Assignment
Search for the word "community" in the entries. Each line that holds it should be copied.

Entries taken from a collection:
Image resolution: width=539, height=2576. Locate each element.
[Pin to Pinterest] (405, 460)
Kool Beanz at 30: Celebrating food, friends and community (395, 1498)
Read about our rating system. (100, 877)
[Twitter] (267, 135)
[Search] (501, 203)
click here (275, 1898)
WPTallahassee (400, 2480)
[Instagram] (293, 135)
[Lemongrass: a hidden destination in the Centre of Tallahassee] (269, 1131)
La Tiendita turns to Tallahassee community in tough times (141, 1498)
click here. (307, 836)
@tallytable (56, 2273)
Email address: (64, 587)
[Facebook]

Task answer
Kool Beanz at 30: Celebrating food, friends and community (395, 1498)
La Tiendita turns to Tallahassee community in tough times (141, 1498)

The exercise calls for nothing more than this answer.